So . . . the NBA is going to be making a lot of money

The model of sports business has drastically changed with the advent of the Internet.

Media rights are the main source of income, not attendance anymore. The NFL has become increasingly worried with this. The NBA changed its ticketing and arena modeling to make up for this change in reality. Luxury suites and courtside seats came in for those with the money to be seen. The everyfan was left to the upper reaches of the stadium as they got overwhelmed with amenities and “reasons to attend.”

The money was still in the ability and the right to show the games on television — live sports are still the one safe haven for TV advertisers.

And it is where the NBA is going to become awash with money for many, many years. Just nobody thought it was be this much.

The NBA, according to many reports now, is set to sign a nine-year, $24 billion television rights deal with ESPN and Turner Sports. For viewers, this means little change.
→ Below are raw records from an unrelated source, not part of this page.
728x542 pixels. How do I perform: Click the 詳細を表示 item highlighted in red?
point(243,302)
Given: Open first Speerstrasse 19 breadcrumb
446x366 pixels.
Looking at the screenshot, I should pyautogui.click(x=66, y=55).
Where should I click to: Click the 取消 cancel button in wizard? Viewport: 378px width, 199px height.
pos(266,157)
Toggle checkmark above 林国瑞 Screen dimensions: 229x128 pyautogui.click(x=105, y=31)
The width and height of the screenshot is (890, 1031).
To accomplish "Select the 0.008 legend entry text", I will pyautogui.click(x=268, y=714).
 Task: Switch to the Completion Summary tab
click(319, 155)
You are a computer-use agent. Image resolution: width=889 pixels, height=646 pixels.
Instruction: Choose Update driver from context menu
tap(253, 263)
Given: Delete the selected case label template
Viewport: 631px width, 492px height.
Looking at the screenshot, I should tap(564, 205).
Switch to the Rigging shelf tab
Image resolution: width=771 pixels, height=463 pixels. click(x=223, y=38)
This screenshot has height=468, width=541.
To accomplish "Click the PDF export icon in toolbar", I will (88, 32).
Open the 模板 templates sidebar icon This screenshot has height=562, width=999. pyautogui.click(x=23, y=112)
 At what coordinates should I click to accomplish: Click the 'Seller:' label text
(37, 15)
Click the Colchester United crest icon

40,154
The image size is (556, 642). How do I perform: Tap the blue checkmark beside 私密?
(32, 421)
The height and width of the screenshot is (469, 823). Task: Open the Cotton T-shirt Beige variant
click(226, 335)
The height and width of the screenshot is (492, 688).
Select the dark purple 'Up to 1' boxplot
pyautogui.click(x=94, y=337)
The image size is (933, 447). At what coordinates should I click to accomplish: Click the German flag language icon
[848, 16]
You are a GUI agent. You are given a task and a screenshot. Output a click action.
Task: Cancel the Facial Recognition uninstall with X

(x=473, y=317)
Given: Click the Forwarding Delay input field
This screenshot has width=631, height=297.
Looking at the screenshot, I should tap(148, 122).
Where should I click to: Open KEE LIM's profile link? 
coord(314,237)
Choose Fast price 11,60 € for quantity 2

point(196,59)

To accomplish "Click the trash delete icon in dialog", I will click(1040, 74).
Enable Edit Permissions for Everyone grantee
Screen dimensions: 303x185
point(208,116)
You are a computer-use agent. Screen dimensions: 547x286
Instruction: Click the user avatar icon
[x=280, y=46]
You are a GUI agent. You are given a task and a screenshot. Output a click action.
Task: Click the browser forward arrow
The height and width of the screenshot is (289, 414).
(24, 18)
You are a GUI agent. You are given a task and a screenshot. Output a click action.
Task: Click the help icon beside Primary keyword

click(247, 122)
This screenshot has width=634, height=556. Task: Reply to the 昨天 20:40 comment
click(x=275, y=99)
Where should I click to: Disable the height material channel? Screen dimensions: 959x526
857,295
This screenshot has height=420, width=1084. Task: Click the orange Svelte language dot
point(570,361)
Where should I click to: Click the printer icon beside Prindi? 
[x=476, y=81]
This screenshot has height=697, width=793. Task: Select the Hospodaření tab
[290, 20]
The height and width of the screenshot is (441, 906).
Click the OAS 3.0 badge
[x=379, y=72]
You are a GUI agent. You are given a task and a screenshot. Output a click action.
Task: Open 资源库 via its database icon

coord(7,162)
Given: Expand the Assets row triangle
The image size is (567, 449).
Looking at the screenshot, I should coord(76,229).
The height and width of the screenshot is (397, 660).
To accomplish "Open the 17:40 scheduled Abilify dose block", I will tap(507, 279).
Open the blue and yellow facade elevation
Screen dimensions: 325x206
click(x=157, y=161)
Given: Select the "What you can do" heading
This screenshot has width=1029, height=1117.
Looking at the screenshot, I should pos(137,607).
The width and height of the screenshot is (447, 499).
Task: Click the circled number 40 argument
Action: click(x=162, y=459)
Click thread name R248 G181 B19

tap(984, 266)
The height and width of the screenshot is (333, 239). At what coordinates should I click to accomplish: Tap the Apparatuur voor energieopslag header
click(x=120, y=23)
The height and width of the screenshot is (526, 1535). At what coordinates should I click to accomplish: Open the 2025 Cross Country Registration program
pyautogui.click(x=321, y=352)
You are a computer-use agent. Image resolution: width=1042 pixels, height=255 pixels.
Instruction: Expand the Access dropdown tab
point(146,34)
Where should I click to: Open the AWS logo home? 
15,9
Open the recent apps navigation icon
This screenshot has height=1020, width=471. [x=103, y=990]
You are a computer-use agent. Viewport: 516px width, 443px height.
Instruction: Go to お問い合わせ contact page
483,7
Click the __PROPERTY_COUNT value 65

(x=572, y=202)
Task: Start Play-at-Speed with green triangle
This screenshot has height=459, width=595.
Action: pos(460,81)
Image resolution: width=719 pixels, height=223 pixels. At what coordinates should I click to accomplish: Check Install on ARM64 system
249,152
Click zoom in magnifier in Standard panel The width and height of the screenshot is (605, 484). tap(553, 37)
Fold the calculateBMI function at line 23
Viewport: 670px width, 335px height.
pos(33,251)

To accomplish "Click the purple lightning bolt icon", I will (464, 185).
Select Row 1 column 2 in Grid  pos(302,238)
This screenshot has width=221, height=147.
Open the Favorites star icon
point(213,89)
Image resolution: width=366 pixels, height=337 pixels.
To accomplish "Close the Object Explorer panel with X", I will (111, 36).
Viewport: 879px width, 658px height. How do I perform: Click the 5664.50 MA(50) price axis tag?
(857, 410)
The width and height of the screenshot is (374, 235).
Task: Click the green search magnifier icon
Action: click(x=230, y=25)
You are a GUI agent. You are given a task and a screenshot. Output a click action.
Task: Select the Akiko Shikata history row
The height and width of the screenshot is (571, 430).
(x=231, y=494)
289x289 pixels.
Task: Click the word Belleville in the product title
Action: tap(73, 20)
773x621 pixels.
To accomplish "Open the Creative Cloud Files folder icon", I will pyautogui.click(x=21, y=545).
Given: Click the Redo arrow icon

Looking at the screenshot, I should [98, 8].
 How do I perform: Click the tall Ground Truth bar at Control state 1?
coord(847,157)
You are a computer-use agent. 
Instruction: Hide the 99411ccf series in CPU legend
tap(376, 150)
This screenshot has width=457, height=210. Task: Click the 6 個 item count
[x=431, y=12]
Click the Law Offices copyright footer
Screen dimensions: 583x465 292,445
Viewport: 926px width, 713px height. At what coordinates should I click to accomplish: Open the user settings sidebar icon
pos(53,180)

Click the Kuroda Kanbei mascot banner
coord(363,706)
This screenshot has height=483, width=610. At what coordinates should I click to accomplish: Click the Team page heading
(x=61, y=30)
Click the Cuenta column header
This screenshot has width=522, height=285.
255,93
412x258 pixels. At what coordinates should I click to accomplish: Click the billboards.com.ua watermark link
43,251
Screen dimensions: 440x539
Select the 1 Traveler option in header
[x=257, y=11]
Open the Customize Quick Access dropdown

For the NBA, it means nearly a tripling of their television revenues.

It is unclear yet what this means for the ever-growing digital rights. However, it is reported that ESPN is going to make NBA games available for those without a cable subscription.

This is a whole lot more than was expected for the NBA. A whole heck of a lot more.

What this means for the future is a little more uncertain.

It likely means the salary cap will go up as basketball-related income increases. That means more money for players and an increase in salaries across the NBA.

It could also mean the players are hoping to get a bigger share of the basketball-related income in the next round of collective bargaining. That could mean another lockout.

That is business though.

And business for the NBA right now is very, very good.